Cela nécessiterait une restructuration massive du système financier, y compris de l'ensemble de la dette de l'UE. Reconnaissant que l'emprunt commun était une question «très sensible», Draghi a déclaré qu'il serait «déterminant pour atteindre les objectifs de l'UE».

Ces sensibilités ont été immédiatement révélées. Le directeur général du cabinet de conseil Eurasia Group, Mutjaba Rahman, a déclaré au Financial Times que «les réalités politiques à Paris et à Berlin signifient que ses recommandations n'ont aucune chance d'être mises en œuvre».

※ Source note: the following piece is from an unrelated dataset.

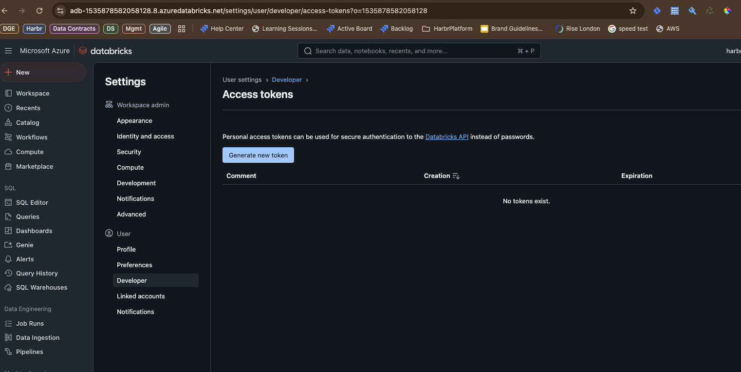Open the Workspace icon in sidebar

coord(8,93)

La réaction de Berlin a confirmé cette évaluation. Le ministre allemand des Finances, Christian Lindner, a écrit sur X/Twitter qu'un emprunt commun dans l'UE ne résoudrait pas les problèmes structurels. Les entreprises ne manquent pas de subventions, mais sont «entravées par la bureaucratie et une économie planifiée».

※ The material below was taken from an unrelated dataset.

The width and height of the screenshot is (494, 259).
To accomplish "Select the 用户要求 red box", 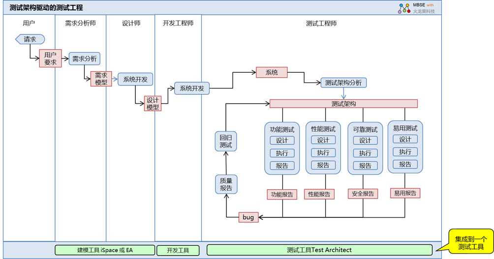I will [51, 58].
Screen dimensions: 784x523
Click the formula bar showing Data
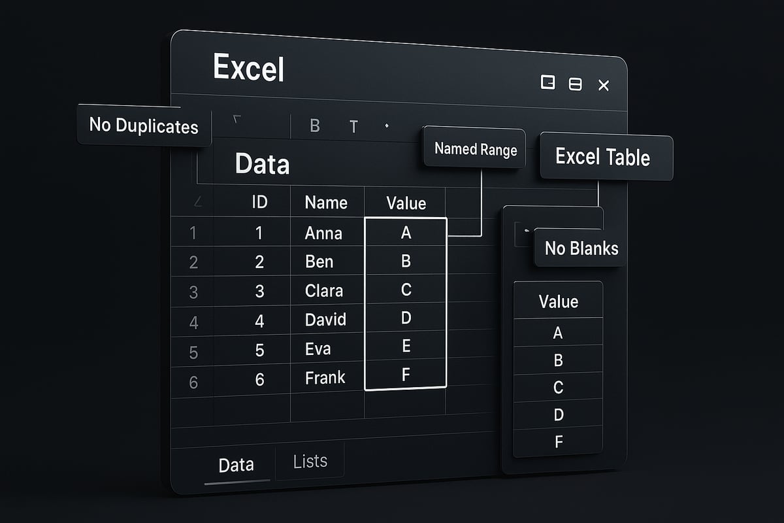(263, 165)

Son homologue néerlandais, Eelco Heinen, a déclaré qu'il était tout à fait d'accord sur le fait que l'Europe devait se développer, mais que cela nécessitait des réformes et que «plus d'argent n'est pas toujours la solution».

En recevant le rapport, Von der Leyen a évité de se prononcer en faveur d'une augmentation de la dette.

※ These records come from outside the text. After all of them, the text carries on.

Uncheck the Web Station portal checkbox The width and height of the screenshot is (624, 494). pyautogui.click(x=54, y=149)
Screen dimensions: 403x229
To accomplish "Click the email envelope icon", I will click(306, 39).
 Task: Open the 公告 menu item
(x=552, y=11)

Toutefois, Draghi a insisté sur le fait que l'UE était confrontée à une crise existentielle si ce genre d’hésitations se poursuivaient. «Nous devrions abandonner l'illusion que seule la procrastination peut préserver le consensus. En fait, la procrastination n'a produit qu'une croissance plus lente, et elle n'a certainement pas permis d'obtenir plus de consensus.»

Draghi n'a pas détaillé les conséquences d'une poursuite de la trajectoire actuelle. Mais il a donné quelques indications, faisant allusion aux dangers pour la «protection sociale» et le supposé «modèle social» de l'Europe. En d'autres termes, il s'agit d'attaques plus profondes contre la position sociale de la classe ouvrière européenne.

Mais son plan n'offre pas de solution pour l'avenir. Il s'agit plutôt d'une expression de la crise profonde du capitalisme européen dans une situation où les conditions qui ont permis quelques avancées limitées pour la classe ouvrière ont été bouleversées par de vastes changements dans les fondements mêmes de l'économie capitaliste mondiale.

Les recommandations du rapport ne représentent pas un plan pour un futur développement économique harmonieux mais soulignent le fait que cela est impossible sous le capitalisme. Le rapport confirme donc, à sa manière, la perspective défendue par le mouvement marxiste depuis plus d'un siècle, à savoir qu'un tel avenir ne peut être assuré que par la lutte politique de la classe ouvrière pour mettre fin au capitalisme et créer les États socialistes unis d'Europe.